I’ve been a techie from the time I first submitted tiny programs in BASIC on a teletype machine to some downtown bank in 8th grade (circa 1967), and since I was also knee-deep in SFF at the time, I found the futuristic tech visions of Heinlein, Clarke, et alia both fascinating and reasonably plausible.
Heaven knows we’ve bounced futuristic visions of embedded or companionate artificial intelligence around for quite a few decades by now, and it cycles through optimistic promise and pessimistic disappointment with some consistency. At the moment, the consumer versions are publicly and irrefutably demonstrating to us just how easy it is to poison the productions of artificial intelligence with corrupted source materials and hidden rules.
The original promise of “everything we know in one easy-to-access-and explain-place, a boon to mankind” is falling to “let’s correct the bad opinions that the bad people have by offering only those opinions that are approved”. Wikipedia embraced that mandate from its beginning and gave us all an excellent demonstration of opinion overriding fact. The claimed neutrality of search engines like Google was also corrupted very early, and is now spinning wildly out of control via AI hallucinations (as well as directed outputs and cover-ups). It doesn’t matter how much impressive human knowledge you make accessible to search engines if you imbue those search engines with censorship and advocacy constraints.
Is there any hope of recovering our naive young futuristic vision of AI as a trusted working assistant to general knowledge?
Let me present to you a small but perfect AI product: The Merlin Bird ID app from the Cornell Lab of Ornithology.
For those of you who don’t know… You download the app and a database of recordings suitable to your region. You then ask it to listen to… whatever it hears, and it matches the bird calls to its database and tells you what bird just made that call. In real time.
On the one hand, this appeals to collector types (“ooh — my life list now has 90 birds”) and to basic environmental types (“ooh — I didn’t realize there are seasonal warbler migrations across the US into Canada”).
But what I want to show you is something else.
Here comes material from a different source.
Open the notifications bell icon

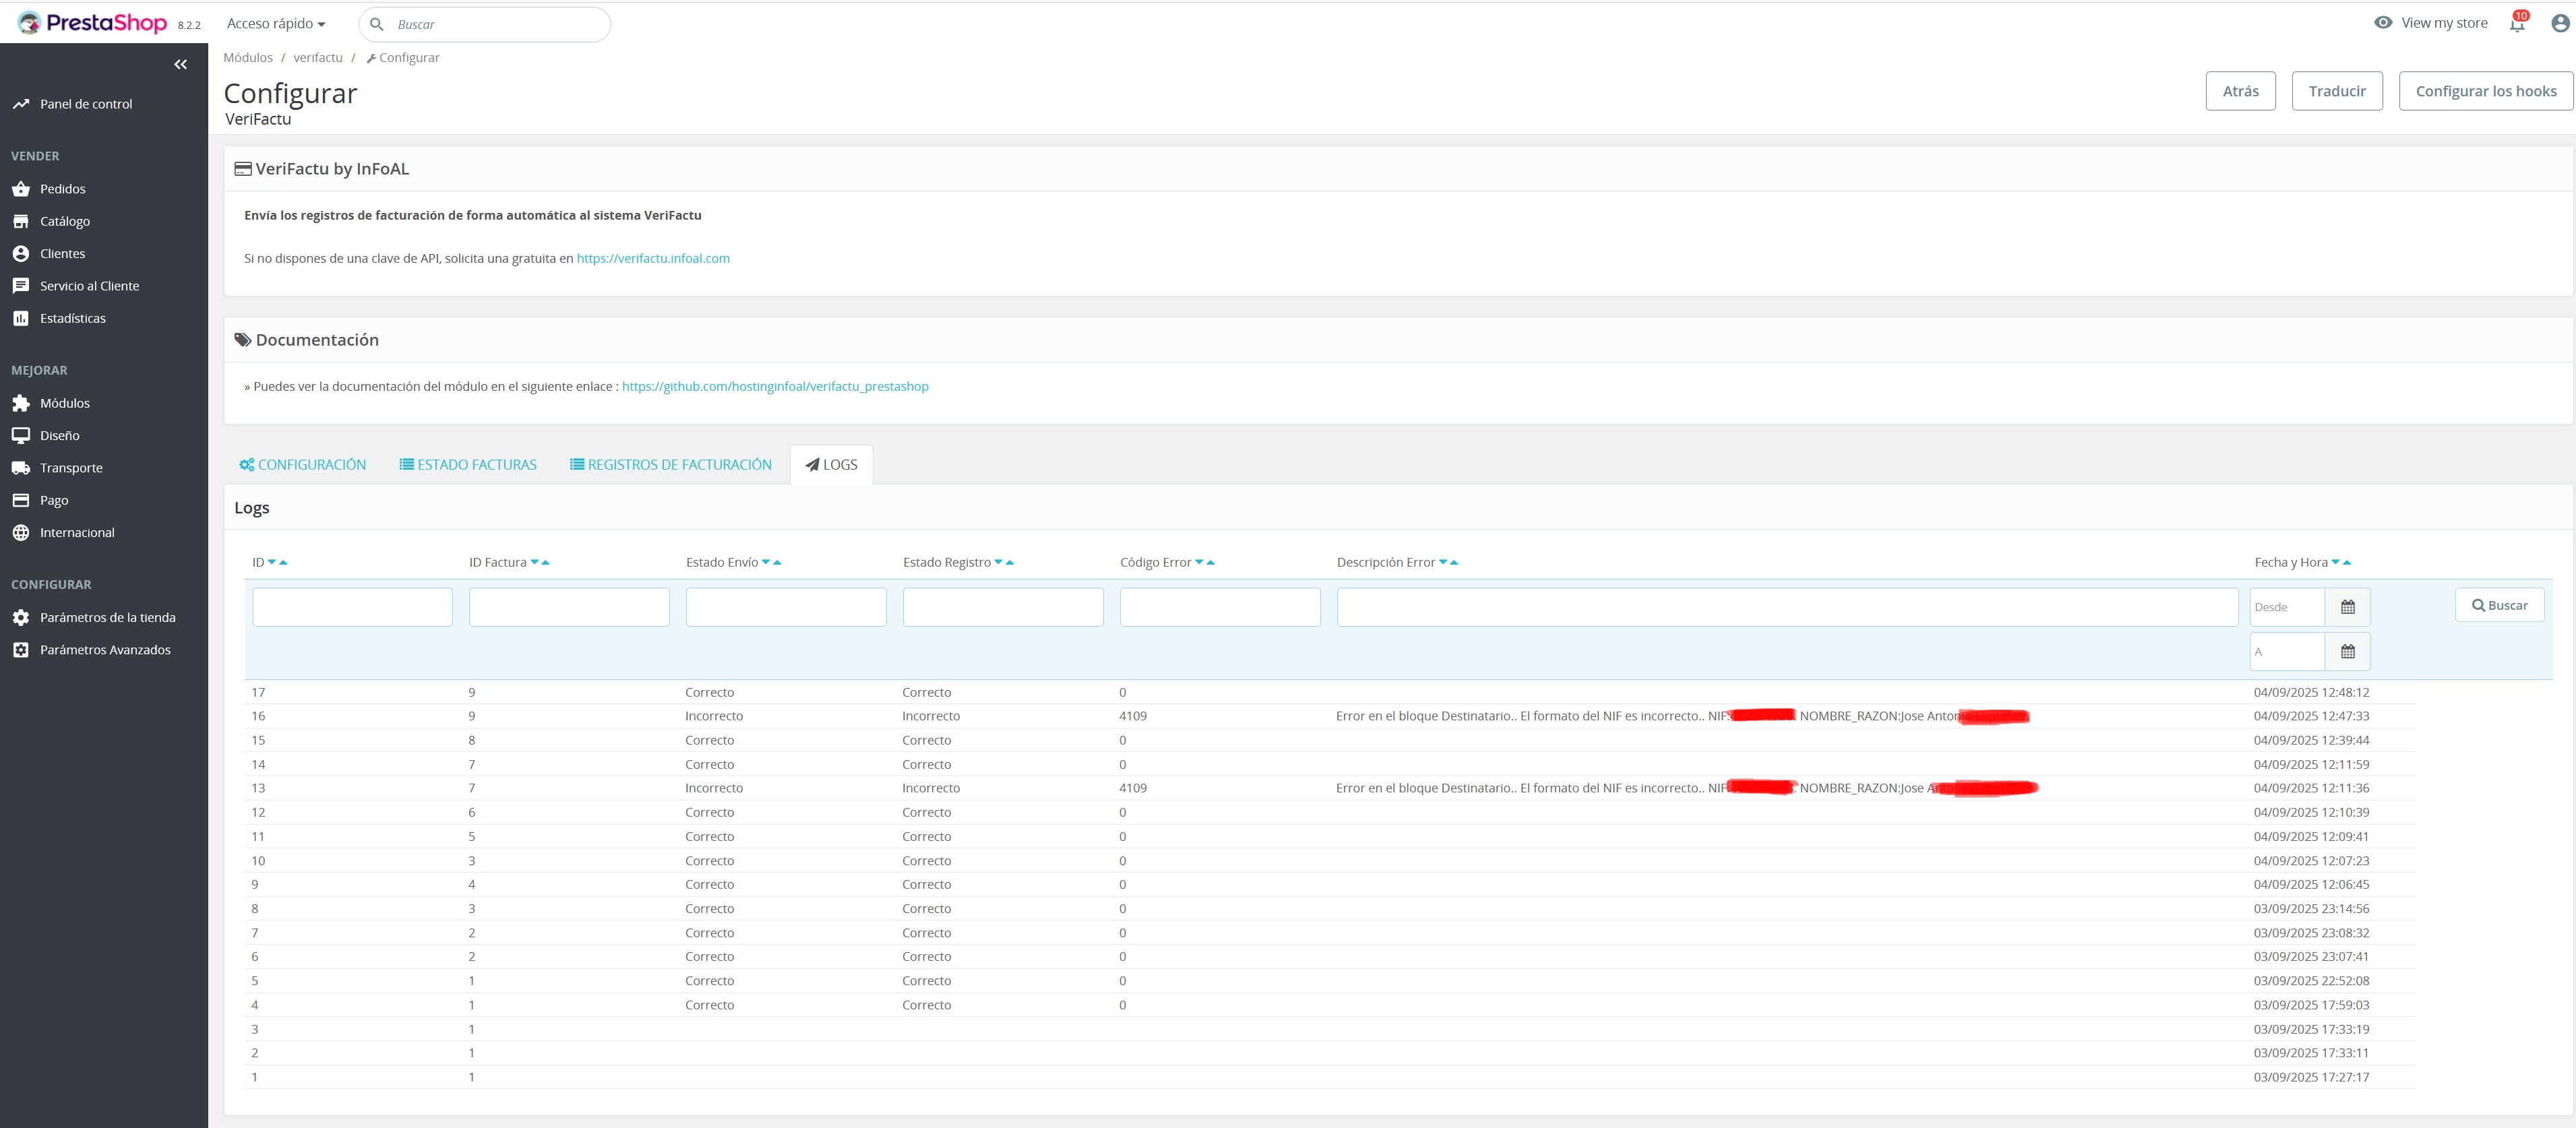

You see, if you’re like me, you’re curious about, well, everything, like a magpie. I know when Google is lying about current events because I have multiple varied data sources. I know when Google or Wikipedia is lying about history because I’ve spent my life accumulating the knowledge that they tend to dishonor, and understand the tools I can use to let me further research what is true or false.
But Merlin’s bird id information has no agenda. I don’t necessarily have alternative data sources (other than the bird calls I already know), but this product appears to have no incentive to lie. If I therefore decide to trust its AI identification, then it’s like magic: I hear a bird call, I see its identification, and I can play that call and any others that species makes, to properly learn that bird’s call myself. It illuminates my landscape as I walk through it. That’s what uncorrupted artificial intelligence can (and should) be doing.
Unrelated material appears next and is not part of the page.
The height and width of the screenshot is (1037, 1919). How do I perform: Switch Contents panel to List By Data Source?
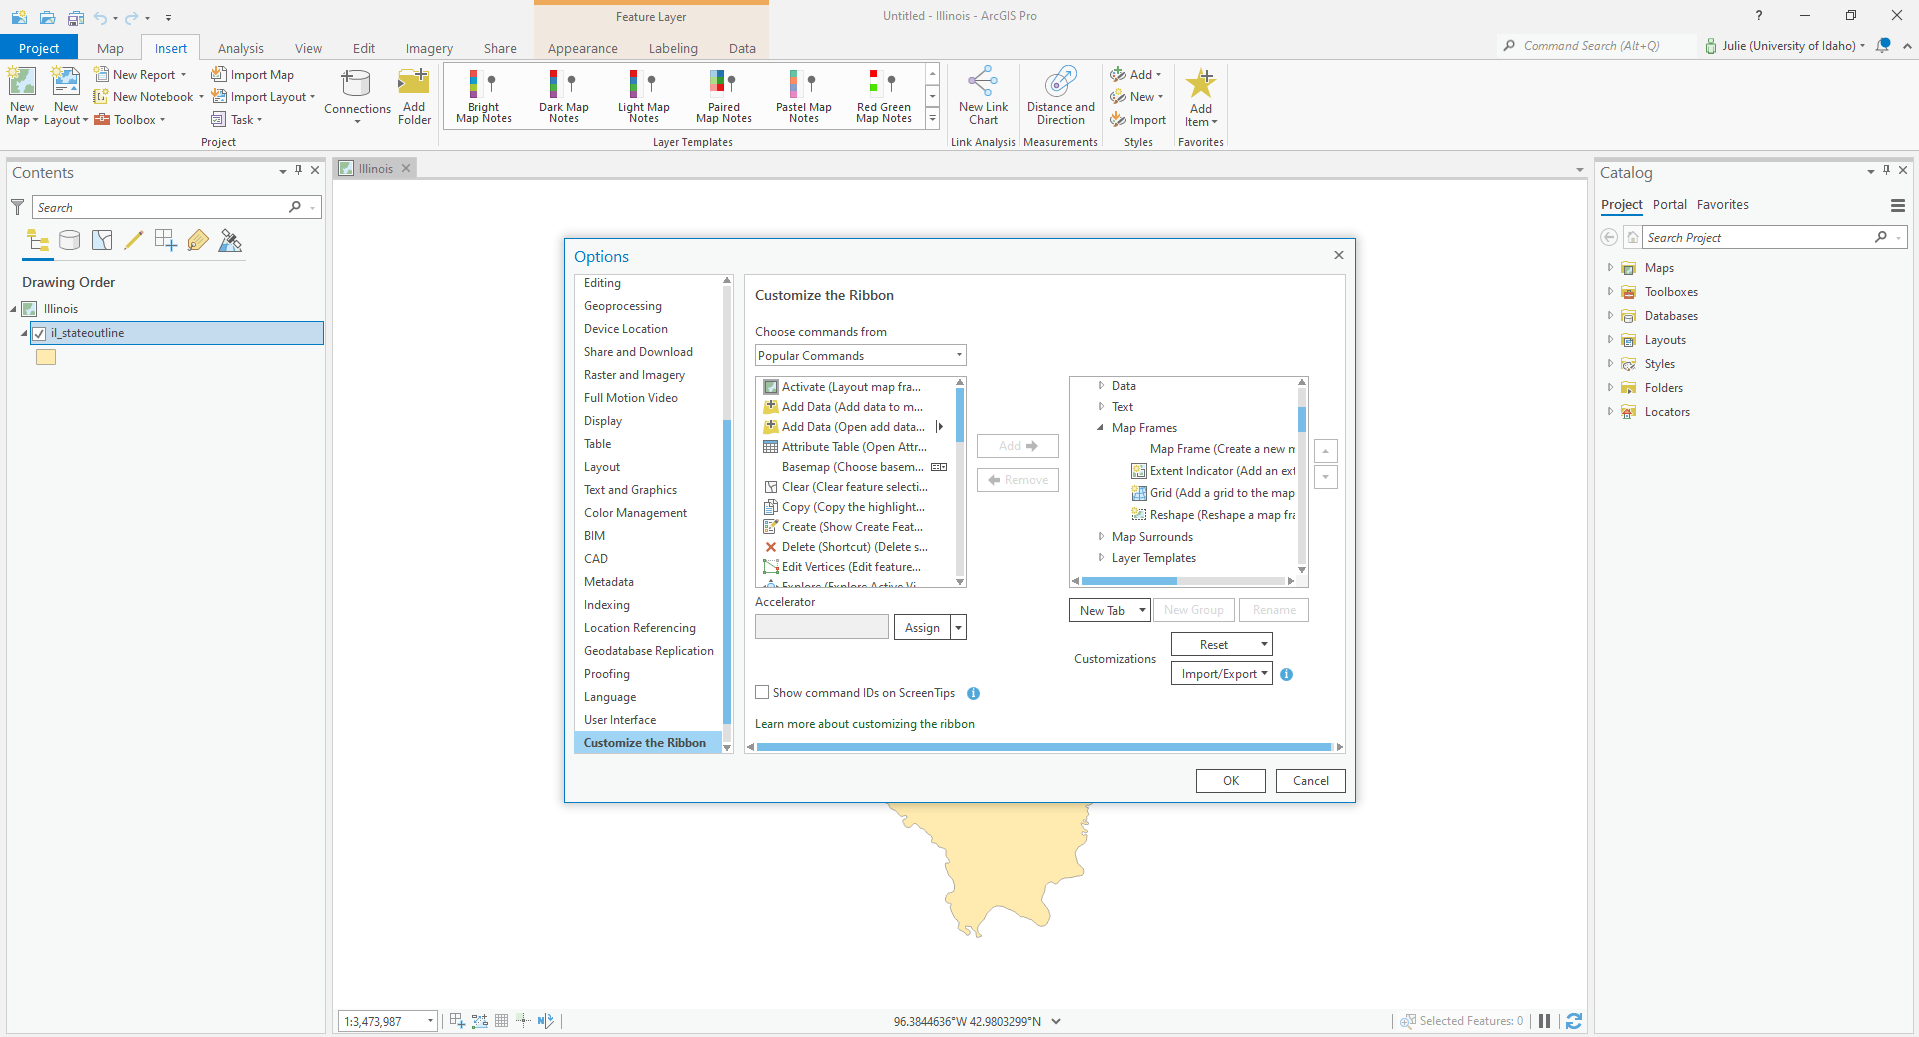69,240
That’s the vision of the bright future for AI that I drank down as a teenager.
Why am I talking about all of this here? Because some of us write about our vision of the future. We have to come to terms with useful or corrupted knowledge at our finger tips, and so do all of our characters. If we can’t trust it (like Google and Wikipedia), then it becomes the anti-history, the censorship of the past and present, the desire to control the future. As history students, we learn about slanted claims in historical documents and need to resist the seductive belief that it’s any different now just because it arrives to us in bits and bytes.
But if we can trust it, in at least a few non-disputed domains, then it’s an aid to an almost magical understanding, a short-cut to potentially infinite learning.
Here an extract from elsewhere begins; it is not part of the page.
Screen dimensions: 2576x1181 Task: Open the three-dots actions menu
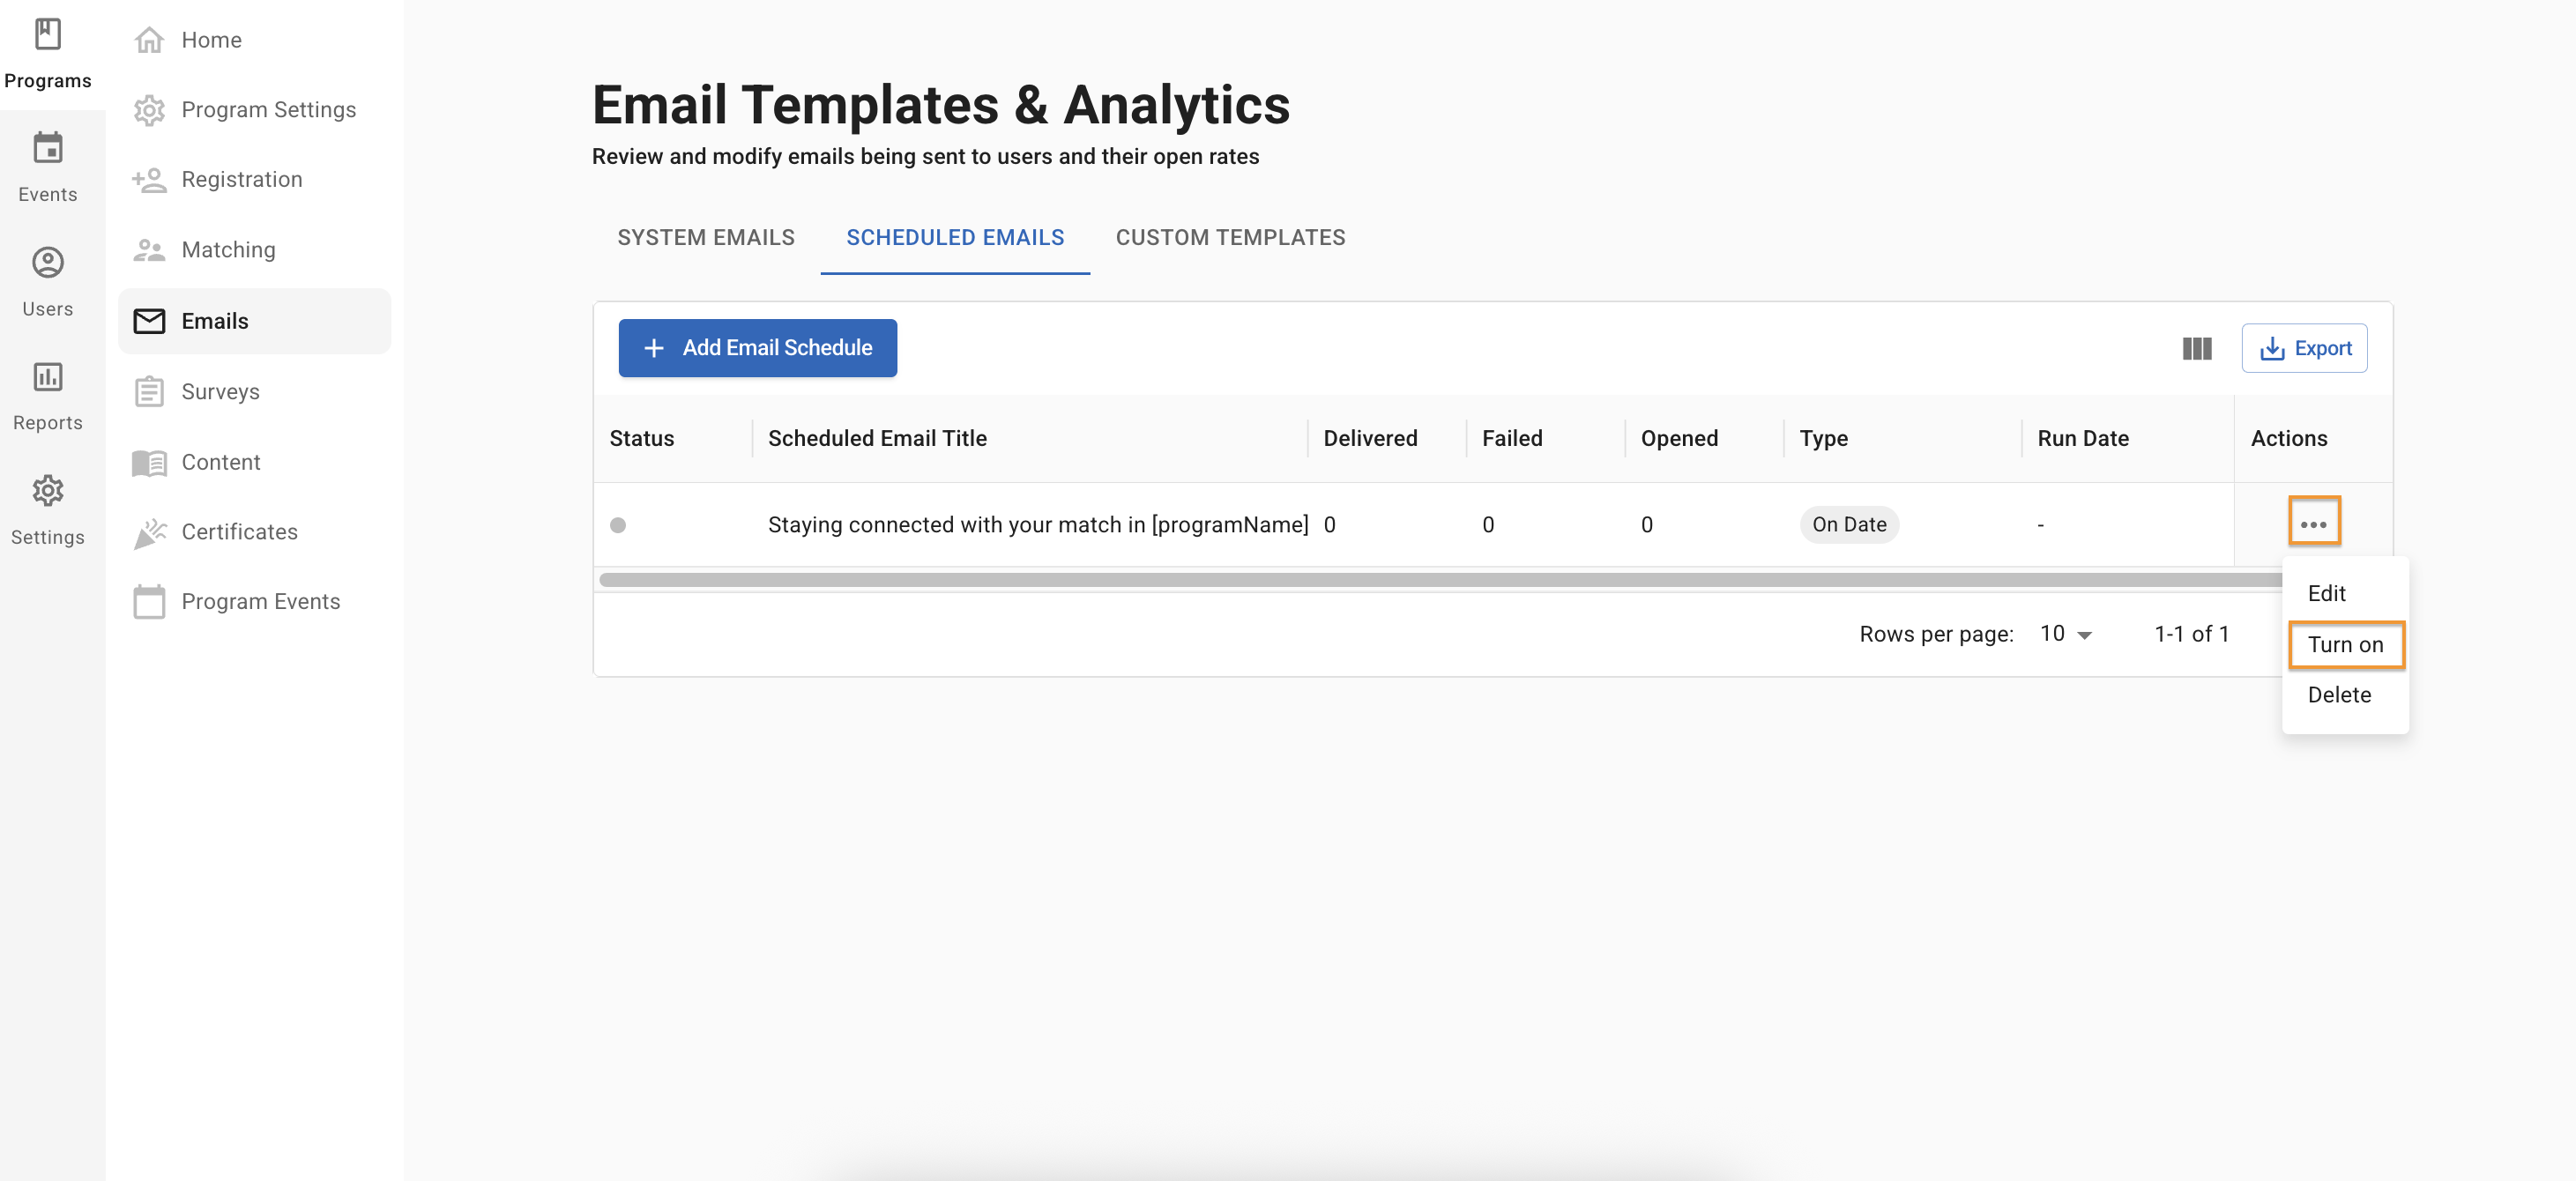[2313, 524]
The struggle isn’t how to build AI — it’s how to keep it uncorrupted — everything you think you know which isn’t so, like the naive and ill-educated who rely upon what Wikipedia or Google tells them. (That’s what education is for — to understand the differences between what you think is true and what happens to facts on their way to becoming knowledge.)
Merlin has given me a visceral understanding of what our artificial assistants can potentially do, how they can genuinely enhance our walking-around knowledge. It’s delightful. My futuristic characters will have opinions, too.
What about yours? Is your future-tech innocent, a neutral tool for human education and knowledge, or corrupt, a tool for human control?




3 responses to “Living with future tech”
I believe there’s an app or two that do a similar thing with plant species via visual identification.
Depends on the story. All of those can be useful plot devices.
I have two stories futuristic stories. One has a malevolent tech, and the other is neutral.